Dass die ausgeschriebene Feuerwiderstandsklasse F 90 auch bei einer Entlüftungshaube des Fabrikats Y durch weitere individuell hergestellte Konstruktionen, etwa durch Rohrabschottungen und mit Brandschutzmanschetten erreicht werden kann, zieht die Antragstellerin selbst nicht in Zweifel, denn sie will ihr eigenes Angebot entsprechend verstanden wissen. Wenn aber die ausgeschriebene Feuerwiderstandsklasse F 90 auf diese Weise erreicht werden kann, dann ist die Ausschreibung nicht auf eine unmögliche Leistung gerichtet. Ungeachtet dessen hat die Vergabekammer zur Recht darauf hingewiesen, dass zu Pos. 01.03.0027 kein Leitfabrikat vorgegeben war und dem Schreiben der Antragstellerin vom 28.01.2008 nicht entnommen werden kann, von keinem Hersteller könne ein Produkt mit den verlangten Anforderungen geliefert werden. Es besteht dann auch kein Anlass, solche Anbieter, die das Fabrikat Y ohne einen einschränkenden Hinweis angegeben haben, deswegen von der Vergabe auszuschließen.

Ob die Antragstellerin auch zu Position 01.02.008 des Leistungsverzeichnisses ein Angebot abgegeben hat, das von den geforderten Leistungen abweicht, kann dahingestellt bleiben, weil bereits die Abweichung in der Position 01.03.0027 den Ausschluss der Antragstellerin rechtfertigt.
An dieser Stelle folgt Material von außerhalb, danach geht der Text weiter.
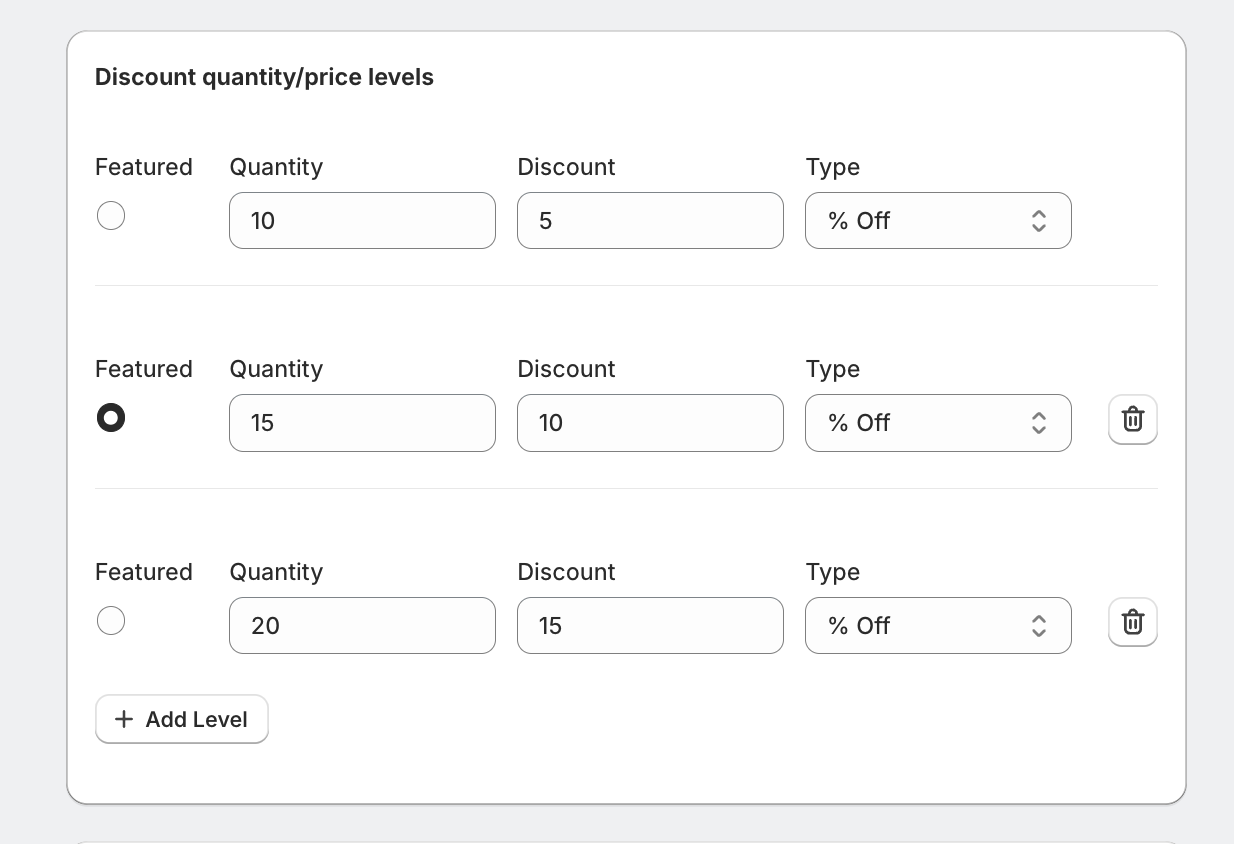Expand the Type selector in quantity 15 row

click(937, 423)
Die sofortige Beschwerde hat danach keine Aussicht auf Erfolg; der Antrag auf einstweiligen Rechtsschutz nach § 118 Abs. 1 S. 3 GWB war zurückzuweisen.

Die Entscheidung über die durch den Antrag nach § 118 GWB verursachten Mehrkosten trifft der Senat in ständiger Rechtsprechung mit der Hauptsacheentscheidung.